Tuesday, 20 March 2007

Believing in the Majority

Overcoming Bias has a very interesting entry today, on ‘Philosophical Majoritarianism’. Firstly, it is very obvious that the author do not believe entirely in what he wrote, especially given the frivolity of the exposition. Secondly, I believe he meant for it to be more of a thought experiment (Scott Adam’s God’s Debris comes to mind). But I could be wrong.


The premise of the argument in the post is set up as below:


  1. We are hopelessly biased in forming opinions and exceptionally susceptible to the overconfidence bias.
  1. Given some assumptions, the opinion of the majority is normally closer to the truth than ours (Friederich Hayek’s The Use of Knowledge in Society and, less formally, James Surowiecki’s The Wisdom of Crowds come to mind).

  1. Thus, to avoid bias, we should not be forming our opinions independently first, but rather take the majority opinion as the default opinion, and then only adopt a different view for exceptionally good and convincing reasons.

Then, Hal Finney, the author (earlier discussion on his religious quandary is also quite fun to read), practically asked for the analysis and argument to be torn apart.


Although the analysis might be flawed, I do believe there is some wisdom in the basic principle of his argument.


Elanor


PS: Oh, I commented.

7 comments:

zcer said...

Wow, it is indeed an interesting entry. Thanks for blogging about it. I commented too.

I revise my previous comment on the relevance of evolutionary psychology to cognitive biases. It is not only makes much more sense, but is crucial in interpreting what our biases really are, and the proper way of dealing with them.

Robin Hanson said...

I suppose it seems provincial of me, but it seems so cool to me that someone way out Malaysia likes our Overcoming Bias blog! :)

Anonymous said...

reading the " overcoming bias " articles i guess, helps to trigger more creative thinking and expands the mind, which to me, is a good thing.
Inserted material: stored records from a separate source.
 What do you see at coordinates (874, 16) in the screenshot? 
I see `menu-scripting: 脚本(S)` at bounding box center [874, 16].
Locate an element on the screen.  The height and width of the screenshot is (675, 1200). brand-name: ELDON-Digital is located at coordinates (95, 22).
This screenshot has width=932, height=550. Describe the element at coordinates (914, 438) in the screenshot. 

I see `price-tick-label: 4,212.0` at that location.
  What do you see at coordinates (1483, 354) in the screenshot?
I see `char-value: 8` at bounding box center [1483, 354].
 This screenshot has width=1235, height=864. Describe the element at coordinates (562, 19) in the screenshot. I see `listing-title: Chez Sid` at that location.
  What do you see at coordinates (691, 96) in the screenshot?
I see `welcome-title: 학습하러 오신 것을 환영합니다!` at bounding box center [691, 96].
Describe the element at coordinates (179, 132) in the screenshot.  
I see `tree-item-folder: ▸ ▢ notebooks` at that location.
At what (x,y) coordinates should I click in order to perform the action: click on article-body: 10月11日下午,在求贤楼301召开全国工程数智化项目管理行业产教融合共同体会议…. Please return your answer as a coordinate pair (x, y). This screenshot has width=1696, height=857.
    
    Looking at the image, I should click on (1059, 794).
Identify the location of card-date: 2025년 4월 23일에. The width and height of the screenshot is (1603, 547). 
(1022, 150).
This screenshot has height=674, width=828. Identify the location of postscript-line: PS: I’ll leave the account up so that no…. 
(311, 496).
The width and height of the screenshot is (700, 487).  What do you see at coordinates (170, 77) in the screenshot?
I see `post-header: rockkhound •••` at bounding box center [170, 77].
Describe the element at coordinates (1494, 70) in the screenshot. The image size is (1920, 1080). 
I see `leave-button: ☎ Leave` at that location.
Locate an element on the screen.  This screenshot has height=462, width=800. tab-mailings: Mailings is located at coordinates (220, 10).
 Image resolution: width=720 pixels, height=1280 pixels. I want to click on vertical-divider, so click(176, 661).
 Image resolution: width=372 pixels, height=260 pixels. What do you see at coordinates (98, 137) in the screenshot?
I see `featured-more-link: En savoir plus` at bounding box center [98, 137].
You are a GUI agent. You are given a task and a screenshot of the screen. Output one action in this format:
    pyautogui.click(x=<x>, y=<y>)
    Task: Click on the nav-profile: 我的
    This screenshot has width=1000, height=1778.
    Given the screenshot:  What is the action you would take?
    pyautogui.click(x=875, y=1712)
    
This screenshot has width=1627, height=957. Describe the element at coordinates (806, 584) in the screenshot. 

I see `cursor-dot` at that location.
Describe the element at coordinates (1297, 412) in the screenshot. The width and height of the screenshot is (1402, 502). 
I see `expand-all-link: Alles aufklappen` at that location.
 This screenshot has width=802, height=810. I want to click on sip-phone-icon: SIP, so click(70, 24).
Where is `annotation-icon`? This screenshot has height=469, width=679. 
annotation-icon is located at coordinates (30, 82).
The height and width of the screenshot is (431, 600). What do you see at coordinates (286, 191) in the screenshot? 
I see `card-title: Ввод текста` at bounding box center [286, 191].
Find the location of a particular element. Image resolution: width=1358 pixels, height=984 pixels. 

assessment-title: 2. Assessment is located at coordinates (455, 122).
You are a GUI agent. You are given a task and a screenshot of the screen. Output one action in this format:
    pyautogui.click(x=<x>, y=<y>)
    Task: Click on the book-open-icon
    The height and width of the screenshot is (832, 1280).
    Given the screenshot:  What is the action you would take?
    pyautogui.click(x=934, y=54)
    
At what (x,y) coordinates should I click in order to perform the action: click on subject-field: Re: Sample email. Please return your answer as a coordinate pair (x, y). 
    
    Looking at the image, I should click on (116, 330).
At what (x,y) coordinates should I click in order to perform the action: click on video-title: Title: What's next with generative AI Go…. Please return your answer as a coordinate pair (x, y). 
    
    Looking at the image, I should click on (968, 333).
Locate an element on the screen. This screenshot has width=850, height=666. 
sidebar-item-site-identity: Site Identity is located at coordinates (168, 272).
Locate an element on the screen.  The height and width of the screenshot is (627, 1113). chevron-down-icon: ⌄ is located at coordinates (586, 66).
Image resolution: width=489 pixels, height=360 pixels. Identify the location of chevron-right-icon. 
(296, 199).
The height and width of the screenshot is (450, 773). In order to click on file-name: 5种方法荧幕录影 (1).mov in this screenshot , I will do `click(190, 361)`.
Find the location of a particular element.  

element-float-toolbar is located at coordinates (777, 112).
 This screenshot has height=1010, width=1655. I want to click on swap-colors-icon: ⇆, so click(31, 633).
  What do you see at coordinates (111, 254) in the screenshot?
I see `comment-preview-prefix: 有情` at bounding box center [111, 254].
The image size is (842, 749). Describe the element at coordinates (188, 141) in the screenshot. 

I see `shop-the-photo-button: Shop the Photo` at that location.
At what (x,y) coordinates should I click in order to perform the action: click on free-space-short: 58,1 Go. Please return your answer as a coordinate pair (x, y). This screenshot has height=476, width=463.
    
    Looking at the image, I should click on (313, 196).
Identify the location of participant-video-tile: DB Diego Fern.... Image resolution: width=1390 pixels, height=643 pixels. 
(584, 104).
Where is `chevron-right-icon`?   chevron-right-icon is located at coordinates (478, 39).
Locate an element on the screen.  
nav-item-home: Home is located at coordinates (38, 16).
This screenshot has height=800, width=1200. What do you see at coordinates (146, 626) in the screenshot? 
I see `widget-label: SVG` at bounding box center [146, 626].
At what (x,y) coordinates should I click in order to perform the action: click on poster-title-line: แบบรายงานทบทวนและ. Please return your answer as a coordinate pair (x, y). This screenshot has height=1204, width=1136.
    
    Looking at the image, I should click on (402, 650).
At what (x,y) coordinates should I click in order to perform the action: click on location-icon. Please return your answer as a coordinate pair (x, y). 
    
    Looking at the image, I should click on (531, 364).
from here, I have now started to read more about jurors and hindsight bias :)

feliz

Elanor said...

But Dr Hanson, biases are universal!

Haha, anyway, Overcoming Bias is definitely one of my favourite blogs - have been following it religiously (although silently).

And thank you for dropping by :)

Malik Imtiaz Sarwar said...

I have not had a chance to look at Overcoming Bias and so will take what you've written as setting out the essence of the posting you refer to.

Malaysia is a country in which 'general rules' do not apply. We cannot assume that the majority operates as majorities do elsewhere. Logic and reason do not appear to have any significant role to play in the minds of those we hear (granted there is a silent majority, but seeing as how it is silent I will assume that it has no significant influence). From this vantage point, taking the majority view in Malaysia as being a more truthful default position is an invitation to mayhem.

A while ago, I was in Oxford for a Masters degree in International Human Rights. Juan Mendez, a brilliant man, was a tutor in advocacy/regional mechanisms in human rights. He started off the term with a declaration that we were free to draw on examples from our respective countries in setting up hypotheticals. After a while, he told me to stop offering scenarios. The Malaysian situation appeared to him to be one in which no reason could be employed. From the curbing of the freedom of expression to the lack of an independent and competent judiciary to corruption and abuses of power. It seemed to him, like it does to me, that we had all fallen through the looking glass.

Thanks for stopping by at my blog. I enjoyed my first visit to yours. Good luck

Malik Imtiaz

zcer said...

I like Dr.Hanson's work on the Economics of Brain Simulations. Where he considers how artificial intelligence will free economic growth from the limits of human population growth. Leading to possible doublings of wealth in time-spans less than a week...

Also other speculative but economically and technologically informed works of his at http://hanson.gmu.edu/vita.html

I think i'm now much more interested in economics than before. Haha.

Anonymous said...

I like to share this conversation I had with my teen age son.
We were discussing evolution and religion. If we take the major religions of the world and evolution, non of them is the majority, and all claim to represent the truth, since their claims are different, they can not be all true. Hence, even if truth is within the groups, the group that is right is only the minority! It is pretty disturbing to realise that the majority of the population believe in the wrong thing and many are willing to die or kill each other for a wrong believe.
What faith can we have in the majority? All will know is that most of them will be wrong!